Being fit enough to go the distance takes physical preparation. Stick to your turnaround time. Take the proper equipment, have a trip plan and use reference and guide books.


Slowly work up to new activities. You can learn a lot about difficulty or commitment levels in reference or guide books. As you become more able in your chosen activity, you will be better equipped to estimate travel times. Be conservative to begin with, and always give yourself plenty of time for the return part of your trip. Being prepared also means being mentally prepared. Ask yourself, "What would I do here in a survival situation?" Another aspect of being prepared is being able to evaluate your own skills, including physical ability and outdoor skills such as map reading and route-finding.

Proper Equipment


In cold weather, the best way to stay warm is to trap your body’s own heat and using it as insulation. As well, you want to avoid getting damp from your own perspiration and keep the rain and the wind out. The best way to accomplish this is to wear layers.

Other equipment

Each sport or activity may have its own important pieces of equipment. Touring in winter, for example, requires avalanche rescue gear, including a transceiver, probe and shovel. Water sports have their own list of essentials. Most outdoor enthusiasts would include some kind of repair kit to deal with equipment problems out there, and duct tape seems to be a unanimous choice among the experts as a fundamental repair kit item.

Always carry the essentials

If necessary, be ready to stay out overnight. Carry a flashlight. Many people become lost because of darkness. As Wayne Merry, SAR guru and mountaineering pioneer says: "If you don’t have what you need with you, it’s a survival situation. If you have it, it’s a camping trip."

Complete a trip plan and leave it with a friend

The trip plan explains your destination, the route you are taking, who is in the group and your return time. If you do not return as planned, the friend with whom you left the trip plan can give the form to the police to initiate a search.

Never hike alone

Hike with a group and keep together. Travel at the speed of the slowest person. If a person becomes separated, they are more likely to become lost. If you do hike alone, be aware of increased risks and always tell someone where you are going!

Do not panic

Maintain a positive mental attitude if you become lost. Being lost is not dangerous if you are prepared. Remember – if you have what you need, it’s a camping trip!

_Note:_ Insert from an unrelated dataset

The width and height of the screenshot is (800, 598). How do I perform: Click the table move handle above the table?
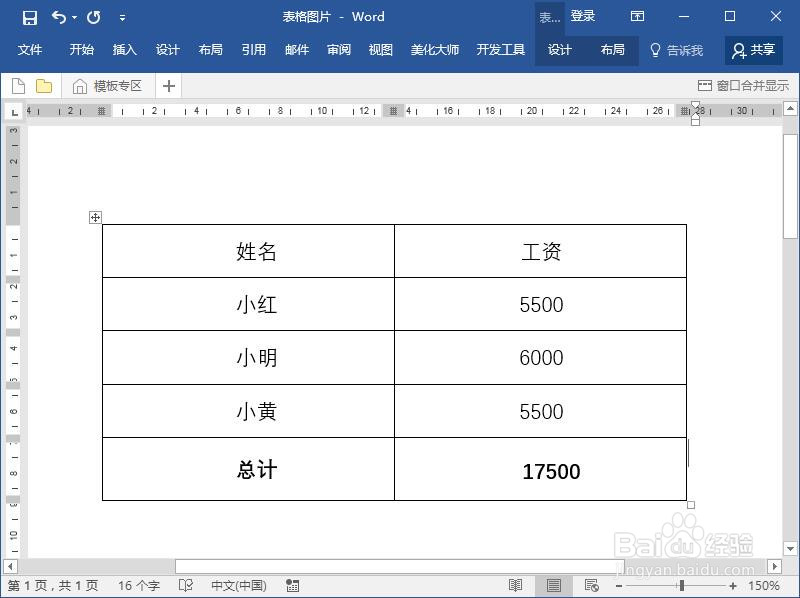click(x=95, y=217)
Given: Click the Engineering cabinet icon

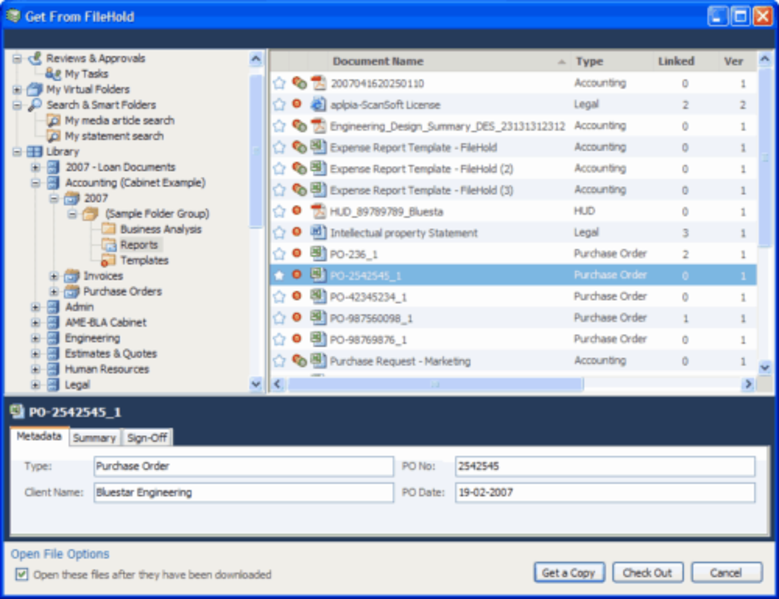Looking at the screenshot, I should click(x=52, y=338).
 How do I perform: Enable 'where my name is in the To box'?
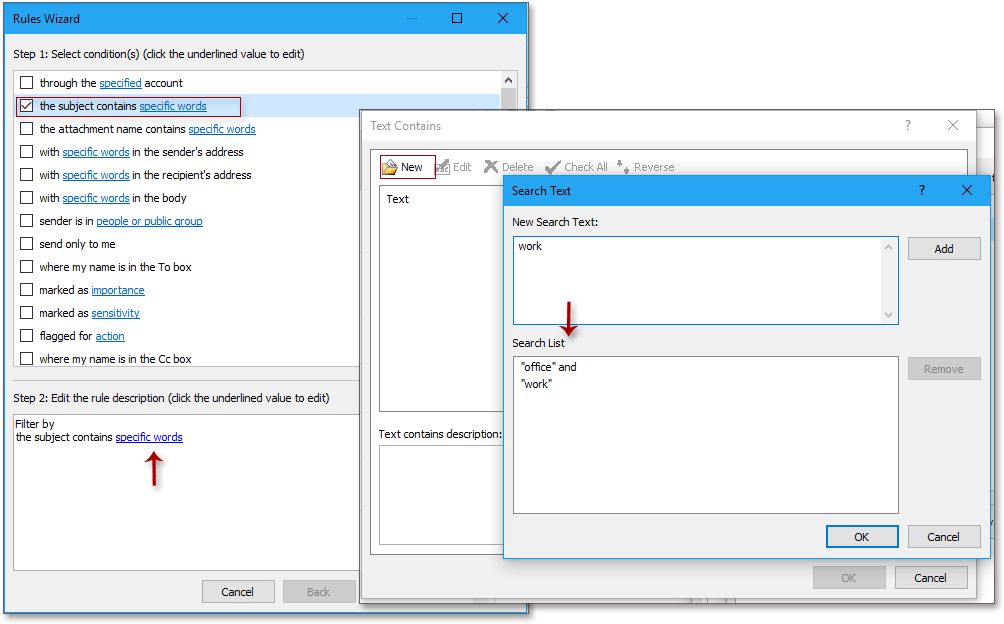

"LOST" Physiology and Psychology

To understand the importance of the simple phrase, "do not panic," we need to look at the physiological and psychological aspects of fear, and also to understand the specific syndrome associated with being lost outdoors, called "woods shock." The more we understand what might happen in our bodies and in our minds, the more we can work to avoid these negative effects.

Woods shock

The syndrome was first named by William Syrotuck, and further study was conducted by Kenneth Hill in Nova Scotia. Although the study of lost person behaviour is a relatively new discipline and there is a lot of variation, the following is a description of the five stages of wood shock.

  1. You deny that you’re disoriented
  2. You panic when you admit that you’re lost
  3. You calm down and form a strategy
  4. You deteriorate both mentally and physically, as your strategy fails to get you out
  5. You become resigned to your plight as you run out of options

S | T | O | P — Stop Think Observe Plan Then ACT!

The acronym STOP (stop, think, observe, plan and then act) highlights the importance of a survival attitude that involves carefully planned actions rather than irrational behaviour based on fear.